Rewrite (27) as follows:

$$\begin{aligned} L(x,\lambda )=F_1(x^T)+\frac{\lambda }{2}(x^Tx-1). \end{aligned}$$

(28)

When\(\nabla _xL(x,\lambda )=0\), we have

$$\begin{aligned} a-x\lambda =0. \end{aligned}$$

Through the constraint \(x^Tx=1\), we obtain

$$\begin{aligned} \lambda =x^Ta=a^Tx. \end{aligned}$$

Thus, rewrite \(\nabla _xL(x,\lambda )\) as follows:

$$\begin{aligned} \begin{aligned} \nabla _xL(x,\lambda )&=a-x\lambda \\ \quad&=a-x^Tax \\ \quad&=ax^Tx-xa^Tx \\ \quad&=(ax^T-x^Ta)x \end{aligned} \end{aligned}$$

(29)

Let A represents \(ax^T-xa^T\). Therefore, A is a skew-symmetric matrix. Since Ax is the gradient of (28) the updating rule in the gradient descent method of x should be the following:

$$\begin{aligned} y=x-\tau _vAx. \end{aligned}$$

However, it is difficult to satisfy the constraint \(y^Ty=1\). From [33, 34], a modified method (30) is used.

$$\begin{aligned} y(\tau )=x-\tau A\left( \frac{x+y(\tau )}{2}\right) . \end{aligned}$$

(30)

(30) could satisfy that \(y^Ty=x^Tx=1\) for any skew-symmetric matrix A and \(\tau\).

From Lemma 1 (2) in [25], (30) could be expressed as:

$$\begin{aligned} y(\tau )=\left( I+\frac{\tau }{2}A\right) ^{-1}\left( I-\frac{\tau }{2}A\right) x. \end{aligned}$$

(31)

Then from Lemma 2 in [25], (31) could be rewritten as

$$\begin{aligned} y(\tau )=x-\beta _1(\tau )a-\beta _2(\tau )x, \end{aligned}$$

(32)

where

$$\begin{aligned} & \beta _1(\tau )=\tau \frac{x^Tx-\frac{\tau }{2}\left( (a^Tx)(x^Tx)-(x^Ta)(x^Tx)\right) }{1-\left( \frac{\tau }{2}\right) ^2(a^Tx)^2 +\left( \frac{\tau }{2}\right) ^2\Vert a\Vert ^2\Vert x\Vert ^2},\\ & \beta _2(\tau )=-\tau \frac{x^Ta-\frac{\tau }{2}\left( (a^Tx)(x^Ta)-(a^Ta)(x^Tx)\right) }{1-\left( \frac{\tau }{2}\right) ^2(a^Tx)^2 +\left( \frac{\tau }{2}\right) ^2\Vert a\Vert ^2\Vert x\Vert ^2}. \end{aligned}$$

The nonnegative constraints on y should be handled next.

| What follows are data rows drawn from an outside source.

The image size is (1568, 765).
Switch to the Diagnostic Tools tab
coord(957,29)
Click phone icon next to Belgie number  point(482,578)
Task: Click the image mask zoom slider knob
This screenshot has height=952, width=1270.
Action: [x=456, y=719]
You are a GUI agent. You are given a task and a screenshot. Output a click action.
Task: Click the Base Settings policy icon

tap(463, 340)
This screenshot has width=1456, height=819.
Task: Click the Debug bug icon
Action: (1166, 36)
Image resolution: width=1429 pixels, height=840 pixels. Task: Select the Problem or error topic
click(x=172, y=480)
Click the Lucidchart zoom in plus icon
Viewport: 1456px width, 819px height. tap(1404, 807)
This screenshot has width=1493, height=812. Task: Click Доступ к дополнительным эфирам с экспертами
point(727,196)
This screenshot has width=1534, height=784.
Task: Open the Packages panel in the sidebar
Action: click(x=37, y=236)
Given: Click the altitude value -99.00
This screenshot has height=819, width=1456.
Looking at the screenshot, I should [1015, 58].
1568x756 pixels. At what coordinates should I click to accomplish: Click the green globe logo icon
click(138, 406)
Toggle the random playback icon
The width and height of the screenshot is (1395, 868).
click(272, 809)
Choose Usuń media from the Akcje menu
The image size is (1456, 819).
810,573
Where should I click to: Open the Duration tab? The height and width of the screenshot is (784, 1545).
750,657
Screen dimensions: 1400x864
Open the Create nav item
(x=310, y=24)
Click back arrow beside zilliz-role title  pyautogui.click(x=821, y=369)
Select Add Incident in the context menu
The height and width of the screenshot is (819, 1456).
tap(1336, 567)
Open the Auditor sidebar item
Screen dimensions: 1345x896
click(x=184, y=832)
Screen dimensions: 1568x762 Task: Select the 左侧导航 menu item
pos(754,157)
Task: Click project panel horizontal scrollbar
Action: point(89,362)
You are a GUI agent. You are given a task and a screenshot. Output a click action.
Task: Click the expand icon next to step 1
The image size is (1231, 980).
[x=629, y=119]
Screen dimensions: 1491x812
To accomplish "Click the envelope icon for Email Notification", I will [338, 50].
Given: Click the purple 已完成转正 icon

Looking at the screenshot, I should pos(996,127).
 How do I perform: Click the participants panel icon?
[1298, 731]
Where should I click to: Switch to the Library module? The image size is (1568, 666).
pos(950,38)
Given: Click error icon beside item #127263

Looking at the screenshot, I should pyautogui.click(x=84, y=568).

Note \(q=1-(\frac{\tau }{2})^2(a^Tx)^2+(\frac{\tau }{2})^2\Vert a\Vert ^2\Vert x\Vert ^2\). Rewrite (32) as follows:

$$\begin{aligned} y(\tau )=x-\frac{\tau }{q}(\beta _1^{'}(\tau )(c_1-c_2)+\beta _2^{'}x), \end{aligned}$$

(33)

where

$$\begin{aligned} & \beta _1^{'}(\tau )=x^Tx-\frac{\tau }{2}((a^Tx)(x^Tx)-(x^Ta)(x^Tx)),\\ & \beta _2^{'}(\tau )=x^Ta-\frac{\tau }{2}((a^Tx)(x^Ta)-(a^Ta)(x^Tx)). \end{aligned}$$

Expanding \(\beta _1^{'}(\tau )(c_1-c_2)\) and \(\beta _2^{'}x\) in (33) through auxiliary variables (6), we get

$$\begin{aligned} \begin{aligned} y(\tau )&=x-\frac{\tau }{q}\left( x^Txc_1+\frac{\tau }{2}T1+x^Tc_2x+\frac{\tau }{2}P1\right) \\ \quad&\quad +\frac{\tau }{q}\left( x^Txc_2+\frac{\tau }{2}T2+x^Tc_1x+\frac{\tau }{2}P2\right) . \end{aligned} \end{aligned}$$

(34)

Because \(y(\tau )\) has nonnegative constraints, the \(\tau\) should satisfy

$$\begin{aligned} x-\frac{\tau }{q}\left( x^Txc_1+\frac{\tau }{2}T1+x^Tc_2x+\frac{\tau }{2}P1\right) \ge 0. \end{aligned}$$

(35)

Denote \((a^Tx)^2-\Vert a\Vert ^2\Vert x\Vert ^2\) as M. Then \(q=1-(\frac{\tau }{2})^2M\). Therefore, we obtain

$$\begin{aligned} & qx-\tau \left( x^Txc_1+\frac{\tau }{2}T1+x^Tc_2x+\frac{\tau }{2}P1\right) \ge 0\\ & \qquad \Rightarrow (2T1+2P1+Mx)\tau ^2+4(x^Txc_1+x^Tc_2x)\tau -4x\le 0. \end{aligned}$$

Utilizing the auxiliary variables (6), a series of equations are obtained as follows:

$$\begin{aligned} B_i\tau ^2+C_i\tau +D_i\le 0,\quad i=1,2,\ldots ,k. \end{aligned}$$

(36)

(6) confirms that \(C_i\ge 0\) and \(D_i\le 0\). Thus, when \(\tau\) satisfies (36) and \(\tau >0\), there exist three situations.

1. 1.

   when \(B_i>0\),

   $$\begin{aligned} \tau =\frac{\sqrt{C_i^2-4B_iD_i}-C_i}{2B_i}. \end{aligned}$$
2. 2.

   when \(B_i=0\),

   $$\begin{aligned} \tau =-\frac{D_i}{C_i}. \end{aligned}$$
3. 3.

   when \(B_i<0\),

   $$\begin{aligned} \tau =\frac{\sqrt{C_i^2-4B_iD_i}-C_i}{2B_i}. \end{aligned}$$

Thus, we obtain

$$\begin{aligned} \begin{aligned} \tau&=min \{\frac{\sqrt{C_i^2-4B_iD_i}-C_i}{2B_i},\quad when\; B_i\ne 0; \\ &\quad -\frac{D_i}{C_i},\; when\; B_i=0\},\; i=1,2,\ldots ,k. \\ \end{aligned} \end{aligned}$$

(37)

(37) guarantees (35) hold. Thus, the updating rule (19) guarantees all constraints hold.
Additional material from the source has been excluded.